A poetry debut that’s “a lush, lyrical book about a world where women are meant to carry things to safety and men leave decisively” (Henri Cole).
Luminous and electric from the first line to the last, Allison Adair’s debut collection navigates the ever-shifting poles of violence and vulnerability with a singular incisiveness and a rich imagination. The women in these poems live in places that have been excavated for gold and precious ores, and they understand the nature of being hollowed out. From the midst of the Civil War to our current era, Adair charts fairy tales that are painfully familiar, never forgetting that violence is often accompanied by tenderness. Here we wonder, “What if this time instead of crumbs the girl drops / teeth, her own, what else does she have”?
The Clearing knows the dirt beneath our nails, both alone and as a country, and pries it gently loose until we remember something of who we are, “from before . . . from a similar injury or kiss.”
There is a dark beauty in this work, and Adair is a skilled stenographer of the silences around which we orbit. Described by Henri Cole as “haunting and dirt caked,” her unromantic poems of girlhood, nature, and family linger with an uncommon, unsettling resonance.
Winner of the 2019 Max Ritvo Poetry Prize
Praise for The Clearing
“A dark and bodily nod to folk- and fairy-tale energy.” —Boston Globe
“The poems in Adair’s debut draw on folklore and the animal world to assert feminist viewpoints and mortal terror in lush musical lines, as when “A fat speckled spider sharpens / in the shoe of someone you need.” —New York Times Book Review, “New & Noteworthy Poetry”
“Like Grimms’ fairy tales, Adair’s poems are dark without being bleak, hopeless, or disturbing. Readers will find the collections lush language and provocative imagery powerfully resonant.” —Publishers Weekly (Starred Review)

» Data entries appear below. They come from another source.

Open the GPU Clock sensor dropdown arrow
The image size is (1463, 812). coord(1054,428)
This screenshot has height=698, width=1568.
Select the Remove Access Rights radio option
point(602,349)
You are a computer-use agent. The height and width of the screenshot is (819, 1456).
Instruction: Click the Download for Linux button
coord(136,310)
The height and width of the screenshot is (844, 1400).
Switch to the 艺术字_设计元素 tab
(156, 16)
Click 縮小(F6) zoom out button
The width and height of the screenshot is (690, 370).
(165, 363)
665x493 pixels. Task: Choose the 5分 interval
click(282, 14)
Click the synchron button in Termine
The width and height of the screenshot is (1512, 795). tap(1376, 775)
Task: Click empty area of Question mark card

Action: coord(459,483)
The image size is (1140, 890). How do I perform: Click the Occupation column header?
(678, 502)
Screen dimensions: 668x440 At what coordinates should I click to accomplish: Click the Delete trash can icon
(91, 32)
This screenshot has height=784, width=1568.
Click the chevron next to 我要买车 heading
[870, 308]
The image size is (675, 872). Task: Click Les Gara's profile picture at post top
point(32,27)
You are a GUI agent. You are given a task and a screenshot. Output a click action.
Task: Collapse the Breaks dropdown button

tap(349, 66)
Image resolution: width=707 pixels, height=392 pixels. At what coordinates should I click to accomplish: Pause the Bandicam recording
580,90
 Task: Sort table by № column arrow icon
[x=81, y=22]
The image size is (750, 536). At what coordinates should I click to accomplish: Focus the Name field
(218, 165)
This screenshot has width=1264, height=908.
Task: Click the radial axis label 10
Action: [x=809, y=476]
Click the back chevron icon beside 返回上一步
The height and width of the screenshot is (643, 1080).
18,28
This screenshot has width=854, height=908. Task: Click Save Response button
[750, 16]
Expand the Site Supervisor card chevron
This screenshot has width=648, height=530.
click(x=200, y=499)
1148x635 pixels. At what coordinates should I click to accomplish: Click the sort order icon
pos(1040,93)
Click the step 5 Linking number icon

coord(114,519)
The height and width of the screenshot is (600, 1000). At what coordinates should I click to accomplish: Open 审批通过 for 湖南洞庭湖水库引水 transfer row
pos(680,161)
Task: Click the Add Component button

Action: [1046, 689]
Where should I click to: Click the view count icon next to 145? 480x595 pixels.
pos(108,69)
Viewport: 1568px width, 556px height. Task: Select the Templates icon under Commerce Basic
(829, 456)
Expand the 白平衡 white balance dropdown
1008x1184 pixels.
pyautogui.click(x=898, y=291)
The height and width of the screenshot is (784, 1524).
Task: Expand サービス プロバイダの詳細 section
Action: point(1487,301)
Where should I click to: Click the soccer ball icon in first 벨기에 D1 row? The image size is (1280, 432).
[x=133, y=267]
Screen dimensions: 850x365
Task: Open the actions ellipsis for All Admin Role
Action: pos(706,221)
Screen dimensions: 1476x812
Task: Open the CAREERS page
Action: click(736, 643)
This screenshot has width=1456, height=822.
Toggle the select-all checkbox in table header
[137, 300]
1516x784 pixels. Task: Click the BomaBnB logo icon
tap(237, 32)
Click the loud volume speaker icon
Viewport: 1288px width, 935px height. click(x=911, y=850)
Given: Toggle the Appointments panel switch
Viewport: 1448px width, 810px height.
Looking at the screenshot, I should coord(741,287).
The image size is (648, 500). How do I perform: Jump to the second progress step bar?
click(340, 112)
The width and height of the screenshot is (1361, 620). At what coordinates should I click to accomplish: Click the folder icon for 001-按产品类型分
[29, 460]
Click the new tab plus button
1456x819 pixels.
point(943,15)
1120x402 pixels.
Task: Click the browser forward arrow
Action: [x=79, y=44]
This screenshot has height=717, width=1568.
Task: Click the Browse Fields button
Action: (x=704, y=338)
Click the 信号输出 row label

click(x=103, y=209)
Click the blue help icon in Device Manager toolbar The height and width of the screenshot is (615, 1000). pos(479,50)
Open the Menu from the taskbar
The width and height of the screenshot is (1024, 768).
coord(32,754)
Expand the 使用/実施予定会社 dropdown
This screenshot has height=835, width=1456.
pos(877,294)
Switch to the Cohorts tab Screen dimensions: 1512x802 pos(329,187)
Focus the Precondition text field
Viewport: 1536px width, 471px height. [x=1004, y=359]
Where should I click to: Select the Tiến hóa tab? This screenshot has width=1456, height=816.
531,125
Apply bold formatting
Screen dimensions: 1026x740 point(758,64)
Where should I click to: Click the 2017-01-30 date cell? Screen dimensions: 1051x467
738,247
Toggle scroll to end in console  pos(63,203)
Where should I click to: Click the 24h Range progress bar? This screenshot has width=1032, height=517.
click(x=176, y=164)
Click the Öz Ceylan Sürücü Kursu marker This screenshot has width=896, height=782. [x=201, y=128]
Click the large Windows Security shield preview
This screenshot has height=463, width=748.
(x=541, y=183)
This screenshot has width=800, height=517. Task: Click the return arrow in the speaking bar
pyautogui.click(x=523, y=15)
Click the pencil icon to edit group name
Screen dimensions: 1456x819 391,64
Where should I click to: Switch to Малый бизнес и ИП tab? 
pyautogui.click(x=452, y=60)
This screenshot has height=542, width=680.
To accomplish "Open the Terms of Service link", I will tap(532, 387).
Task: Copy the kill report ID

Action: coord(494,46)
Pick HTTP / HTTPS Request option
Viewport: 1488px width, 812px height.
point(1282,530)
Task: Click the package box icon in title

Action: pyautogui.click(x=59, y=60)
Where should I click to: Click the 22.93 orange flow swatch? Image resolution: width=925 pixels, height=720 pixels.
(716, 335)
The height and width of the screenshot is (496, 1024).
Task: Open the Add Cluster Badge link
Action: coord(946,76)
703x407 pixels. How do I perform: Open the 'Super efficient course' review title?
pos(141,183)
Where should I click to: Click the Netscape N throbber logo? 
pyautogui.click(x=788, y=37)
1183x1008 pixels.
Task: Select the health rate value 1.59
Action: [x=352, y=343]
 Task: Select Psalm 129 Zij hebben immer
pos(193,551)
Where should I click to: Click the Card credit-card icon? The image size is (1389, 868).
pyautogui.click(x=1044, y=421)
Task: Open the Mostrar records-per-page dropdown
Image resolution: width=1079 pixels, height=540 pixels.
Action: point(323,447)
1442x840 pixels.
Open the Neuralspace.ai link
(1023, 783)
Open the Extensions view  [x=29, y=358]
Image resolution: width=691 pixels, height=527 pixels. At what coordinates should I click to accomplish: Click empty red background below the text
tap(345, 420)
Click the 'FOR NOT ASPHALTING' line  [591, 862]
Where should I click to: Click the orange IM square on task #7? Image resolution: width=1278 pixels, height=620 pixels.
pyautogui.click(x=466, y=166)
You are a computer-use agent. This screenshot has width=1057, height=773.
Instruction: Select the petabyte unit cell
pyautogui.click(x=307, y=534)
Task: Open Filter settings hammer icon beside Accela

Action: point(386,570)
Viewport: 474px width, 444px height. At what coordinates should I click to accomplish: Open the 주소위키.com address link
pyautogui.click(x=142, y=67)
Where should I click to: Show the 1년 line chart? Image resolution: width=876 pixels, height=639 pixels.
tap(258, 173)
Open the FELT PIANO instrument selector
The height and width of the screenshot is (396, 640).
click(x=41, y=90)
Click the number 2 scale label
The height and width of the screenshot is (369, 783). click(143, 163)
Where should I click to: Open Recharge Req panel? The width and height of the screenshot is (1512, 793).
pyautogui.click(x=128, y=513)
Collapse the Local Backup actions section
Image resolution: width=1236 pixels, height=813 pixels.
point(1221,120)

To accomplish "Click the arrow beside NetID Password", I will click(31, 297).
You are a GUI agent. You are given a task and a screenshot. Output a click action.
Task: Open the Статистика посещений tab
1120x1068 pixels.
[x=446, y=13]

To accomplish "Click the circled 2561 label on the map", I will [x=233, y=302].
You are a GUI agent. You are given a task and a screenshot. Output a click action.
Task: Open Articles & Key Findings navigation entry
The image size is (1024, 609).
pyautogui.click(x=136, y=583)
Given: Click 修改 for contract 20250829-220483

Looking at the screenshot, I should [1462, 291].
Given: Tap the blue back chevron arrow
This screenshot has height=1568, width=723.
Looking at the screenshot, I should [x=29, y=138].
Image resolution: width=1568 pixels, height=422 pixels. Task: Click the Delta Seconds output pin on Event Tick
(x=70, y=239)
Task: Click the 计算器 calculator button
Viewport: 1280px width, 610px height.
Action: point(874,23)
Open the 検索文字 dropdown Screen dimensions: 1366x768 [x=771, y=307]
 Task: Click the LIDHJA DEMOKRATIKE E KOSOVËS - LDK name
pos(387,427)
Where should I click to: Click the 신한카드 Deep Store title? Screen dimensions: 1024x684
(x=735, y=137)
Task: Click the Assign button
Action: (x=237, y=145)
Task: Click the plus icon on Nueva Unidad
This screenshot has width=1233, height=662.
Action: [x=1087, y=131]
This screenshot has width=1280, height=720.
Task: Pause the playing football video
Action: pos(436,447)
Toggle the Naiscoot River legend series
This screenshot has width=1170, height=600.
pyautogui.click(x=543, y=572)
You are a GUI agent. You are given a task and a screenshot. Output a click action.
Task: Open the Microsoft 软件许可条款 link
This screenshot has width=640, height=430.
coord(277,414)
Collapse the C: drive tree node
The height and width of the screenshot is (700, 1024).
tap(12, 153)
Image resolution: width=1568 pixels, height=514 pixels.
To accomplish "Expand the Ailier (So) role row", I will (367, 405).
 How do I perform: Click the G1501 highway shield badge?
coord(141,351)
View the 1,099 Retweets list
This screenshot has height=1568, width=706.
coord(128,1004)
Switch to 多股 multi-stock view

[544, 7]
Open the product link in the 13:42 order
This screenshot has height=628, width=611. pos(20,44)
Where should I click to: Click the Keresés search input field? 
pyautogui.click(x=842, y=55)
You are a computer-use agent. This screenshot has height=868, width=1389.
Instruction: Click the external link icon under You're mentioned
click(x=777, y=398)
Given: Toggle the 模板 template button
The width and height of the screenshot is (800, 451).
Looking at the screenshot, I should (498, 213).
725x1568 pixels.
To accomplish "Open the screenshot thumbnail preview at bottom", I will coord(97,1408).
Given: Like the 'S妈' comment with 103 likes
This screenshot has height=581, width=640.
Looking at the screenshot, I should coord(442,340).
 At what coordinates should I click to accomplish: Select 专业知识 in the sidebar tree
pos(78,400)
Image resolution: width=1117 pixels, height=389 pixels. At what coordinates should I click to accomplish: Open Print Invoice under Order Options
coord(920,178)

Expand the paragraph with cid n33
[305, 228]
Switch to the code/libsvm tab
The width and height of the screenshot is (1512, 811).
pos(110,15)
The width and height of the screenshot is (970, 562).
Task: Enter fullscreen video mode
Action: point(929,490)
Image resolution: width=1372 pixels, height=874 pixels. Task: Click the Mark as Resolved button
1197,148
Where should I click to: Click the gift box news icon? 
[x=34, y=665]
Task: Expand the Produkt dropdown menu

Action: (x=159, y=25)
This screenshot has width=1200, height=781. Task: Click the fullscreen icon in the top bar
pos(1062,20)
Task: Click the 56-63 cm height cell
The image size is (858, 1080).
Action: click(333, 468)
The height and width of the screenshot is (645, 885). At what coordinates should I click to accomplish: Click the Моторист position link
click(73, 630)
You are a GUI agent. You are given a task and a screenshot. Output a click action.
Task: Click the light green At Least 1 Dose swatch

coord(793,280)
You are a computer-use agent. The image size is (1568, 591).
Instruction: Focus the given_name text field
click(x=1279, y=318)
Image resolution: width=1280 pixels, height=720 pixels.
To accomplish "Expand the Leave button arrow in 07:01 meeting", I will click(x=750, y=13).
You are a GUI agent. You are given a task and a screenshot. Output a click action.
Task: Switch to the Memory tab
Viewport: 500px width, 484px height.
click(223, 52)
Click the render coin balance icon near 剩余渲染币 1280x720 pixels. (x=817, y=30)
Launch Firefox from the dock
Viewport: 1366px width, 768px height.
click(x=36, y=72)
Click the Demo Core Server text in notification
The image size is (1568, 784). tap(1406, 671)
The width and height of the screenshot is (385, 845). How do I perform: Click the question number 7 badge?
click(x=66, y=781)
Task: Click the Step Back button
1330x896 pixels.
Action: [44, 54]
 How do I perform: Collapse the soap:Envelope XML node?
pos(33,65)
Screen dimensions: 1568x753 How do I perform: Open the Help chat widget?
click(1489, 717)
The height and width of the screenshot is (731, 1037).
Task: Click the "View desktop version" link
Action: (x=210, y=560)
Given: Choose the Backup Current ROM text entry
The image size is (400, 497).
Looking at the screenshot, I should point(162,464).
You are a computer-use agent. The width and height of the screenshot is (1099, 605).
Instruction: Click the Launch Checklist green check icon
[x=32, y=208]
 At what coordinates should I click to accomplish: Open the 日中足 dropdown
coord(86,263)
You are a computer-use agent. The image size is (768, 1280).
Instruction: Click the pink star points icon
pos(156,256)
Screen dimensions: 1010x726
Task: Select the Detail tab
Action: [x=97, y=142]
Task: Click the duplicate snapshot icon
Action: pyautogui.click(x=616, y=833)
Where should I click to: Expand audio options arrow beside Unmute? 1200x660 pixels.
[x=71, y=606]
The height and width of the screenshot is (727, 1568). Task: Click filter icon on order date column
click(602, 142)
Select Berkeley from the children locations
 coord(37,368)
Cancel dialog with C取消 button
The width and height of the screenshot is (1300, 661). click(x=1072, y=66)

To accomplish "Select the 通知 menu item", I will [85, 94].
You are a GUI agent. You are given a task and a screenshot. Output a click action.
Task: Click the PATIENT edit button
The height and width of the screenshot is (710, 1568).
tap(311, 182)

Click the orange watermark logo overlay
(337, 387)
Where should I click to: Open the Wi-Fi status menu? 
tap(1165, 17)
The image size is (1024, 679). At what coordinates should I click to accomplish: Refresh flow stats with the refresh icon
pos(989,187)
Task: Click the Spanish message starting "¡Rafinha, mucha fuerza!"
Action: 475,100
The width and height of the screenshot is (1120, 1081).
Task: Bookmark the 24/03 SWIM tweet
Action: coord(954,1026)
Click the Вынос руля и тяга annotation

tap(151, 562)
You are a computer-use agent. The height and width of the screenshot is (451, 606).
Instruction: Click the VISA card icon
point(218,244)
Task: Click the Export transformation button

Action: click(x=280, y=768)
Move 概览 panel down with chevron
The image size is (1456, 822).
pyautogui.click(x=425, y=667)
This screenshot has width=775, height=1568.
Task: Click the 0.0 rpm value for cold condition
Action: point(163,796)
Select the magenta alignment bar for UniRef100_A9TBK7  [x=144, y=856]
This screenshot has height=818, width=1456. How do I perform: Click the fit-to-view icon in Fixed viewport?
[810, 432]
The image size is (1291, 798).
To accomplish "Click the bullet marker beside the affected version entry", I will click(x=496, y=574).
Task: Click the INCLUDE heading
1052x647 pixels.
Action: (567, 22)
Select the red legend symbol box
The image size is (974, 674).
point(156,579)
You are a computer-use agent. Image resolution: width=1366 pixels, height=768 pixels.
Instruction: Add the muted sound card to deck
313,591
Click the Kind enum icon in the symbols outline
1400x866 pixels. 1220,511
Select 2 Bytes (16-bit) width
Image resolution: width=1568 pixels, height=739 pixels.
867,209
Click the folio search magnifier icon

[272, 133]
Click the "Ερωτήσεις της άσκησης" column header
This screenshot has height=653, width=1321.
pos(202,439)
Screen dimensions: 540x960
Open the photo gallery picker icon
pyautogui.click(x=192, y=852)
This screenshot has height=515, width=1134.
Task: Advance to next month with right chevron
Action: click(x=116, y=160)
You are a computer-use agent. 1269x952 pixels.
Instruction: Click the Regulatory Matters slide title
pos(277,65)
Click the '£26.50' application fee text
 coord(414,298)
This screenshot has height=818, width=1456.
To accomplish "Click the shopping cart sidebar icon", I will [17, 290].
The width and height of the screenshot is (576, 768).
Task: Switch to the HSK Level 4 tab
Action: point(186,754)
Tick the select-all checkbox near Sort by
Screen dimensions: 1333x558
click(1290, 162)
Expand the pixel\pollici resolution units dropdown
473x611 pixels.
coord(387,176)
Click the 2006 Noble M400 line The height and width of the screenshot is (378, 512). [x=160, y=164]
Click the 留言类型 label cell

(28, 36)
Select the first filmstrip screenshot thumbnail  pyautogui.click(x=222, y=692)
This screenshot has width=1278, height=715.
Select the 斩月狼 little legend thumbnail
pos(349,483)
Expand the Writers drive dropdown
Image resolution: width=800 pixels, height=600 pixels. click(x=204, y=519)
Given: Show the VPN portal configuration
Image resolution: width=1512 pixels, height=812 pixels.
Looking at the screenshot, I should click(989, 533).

Originally from central Pennsylvania, Allison Adair is a graduate of the Iowa Writers’ Workshop. Her poems have appeared or are forthcoming in American Poetry Review, Arts & Letters, Best American Poetry, Best New Poets, Kenyon Review Online, North American Review, and ZYZZYVA, among other journals. Recipient of a Pushcart Prize, the Florida Review Editors’ Award, the Orlando Prize, and first place in Mid-American Review’s Fineline Competition, Adair lives in Boston, where she teaches at Boston College and GrubStreet.